2- Figure 4A. It is shown that delta155-160 virus replicates in DF-1 cells yielding titers higher than 105. By

contrast, mutant viruses containing, in addition to the Env deletion, the amino acid substitutions G133D/Y124H,

G133D/L143P or G268E replicate in DF-1 cells with an efficiency 10-fold lower than that of the parental

delta155-160 virus. Therefore, the 100-fold reduction in the ability of these new mutants to replicate in

subgroup B-infected cells with respect to delta155-160 could be partially explained by the 10-fold lower titers

that the new mutants del/G133D/Y124H, del/G133D/L143P and del/G268E exhibit in DF-1 cells with respect to

that of the delta155-160 virus.

With all due respect, we do not agree with this reviewers reasoning on how to interpret the receptor

interference assays. Also, we are just measuring titers 2-days after infection not performing growth replication

studies.

The titer of each virus was determined on uninfected DF-1 cells and at the same time the same virus stock was

titered on A-, B- C- and J-preinfected DF-1 cells. As expected, maximum infectious titers are achieved on

uninfected DF-1 cells and J-preinfected cells since subgroup J is not homologous.
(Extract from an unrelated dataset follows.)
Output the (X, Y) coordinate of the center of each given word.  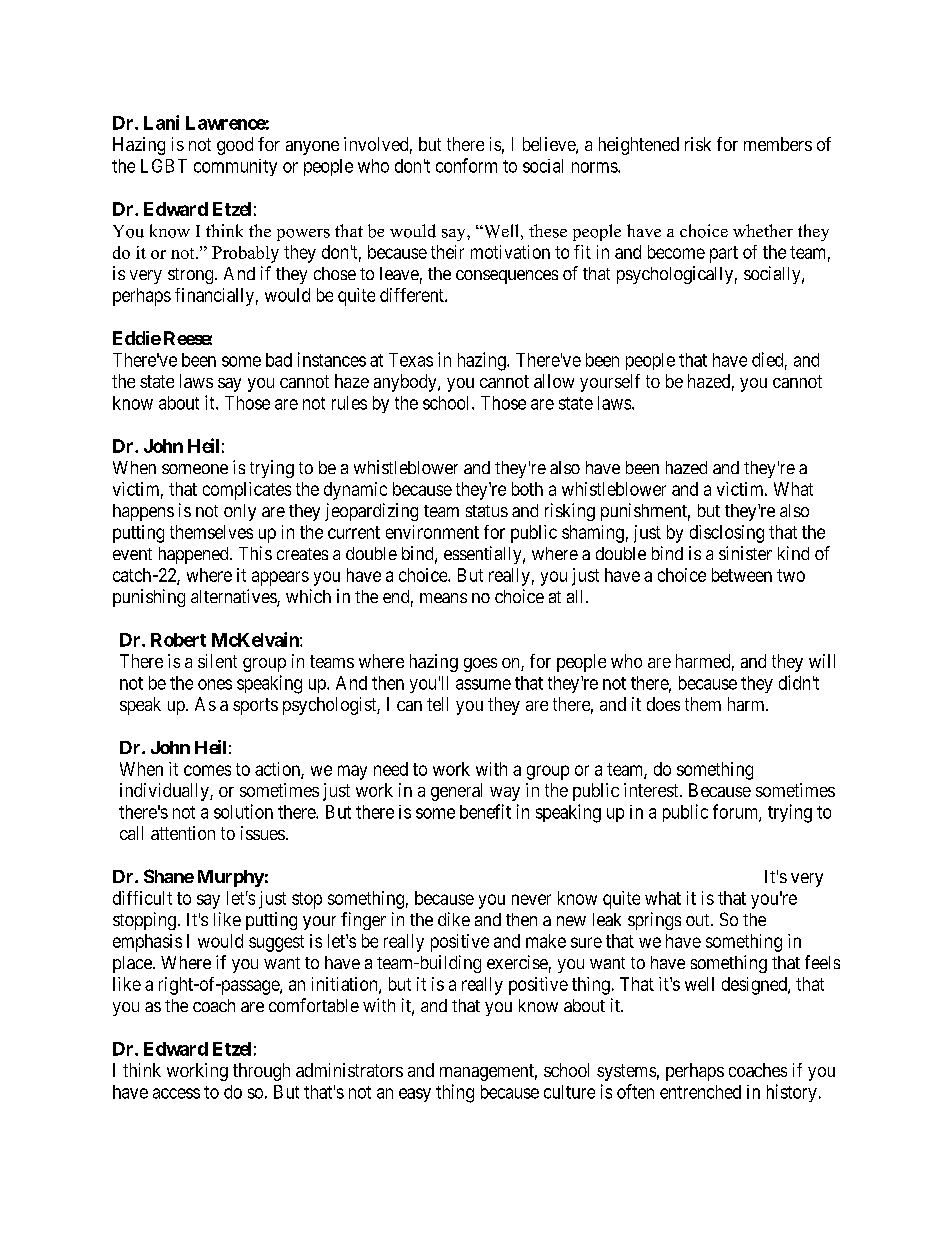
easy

First: the initial observation was comparing the titers on uninfected DF-1 cells:

Wild-type ASLV(A) ~106 ifu/mL

(A)delta155-160 ~105 ifu/mL

(A)delta+new mutations all ~104 ifu/mL

So the 'cost' to the wild-type (A) virus evolving to (A)delta155-160 mutant and expanding receptor usage was

~10-fold of the maximum titer.

In this manuscript, we demonstrate the 'cost' to the (A)delta155-160 mutant to block sTva-mIgG inhibitor

binding and further expand receptor usage was an additional ~10-fold of the maximum titer compared to the

(A)delta155-160 mutant, and 100-fold compared to wild-type (A) virus..

Second: the pattern of titers on the preinfected cells was compared to titers on uninfected DF-1 cells.
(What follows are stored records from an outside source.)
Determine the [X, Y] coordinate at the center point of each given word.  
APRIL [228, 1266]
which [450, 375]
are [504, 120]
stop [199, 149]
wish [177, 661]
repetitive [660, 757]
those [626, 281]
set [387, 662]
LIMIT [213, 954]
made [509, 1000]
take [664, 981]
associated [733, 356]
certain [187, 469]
Wild-type ASLV(A) >105-fold reduction on (A)

(A)delta155-160 ~103-fold reduction on (A); ~2-5-fold reduction on (B) and (C)

(A)delta+G133D ~100-fold reduction on (A); ~20-fold reduction (B) and (C)

(A)delta+GD+YH ~100-fold reduction on (A), (B) and (C)

(A)delta+GD+LP ~100-fold reduction on (A), (B) and (C)

(A)delta+G268E ~100-fold reduction on (A), (B) and (C)

Author Response File: Author Response.pdf

Round  2

Reviewer 3 Report

With all due respect to the authors, I am not entirely convinced by their response to my criticisms of their experimental data. However, they have clarified somewhat some of the questions I raised in my review.

Besides, since the other two reviewers made positive comments on the paper, I consider that the manuscript could now be accepted for publication.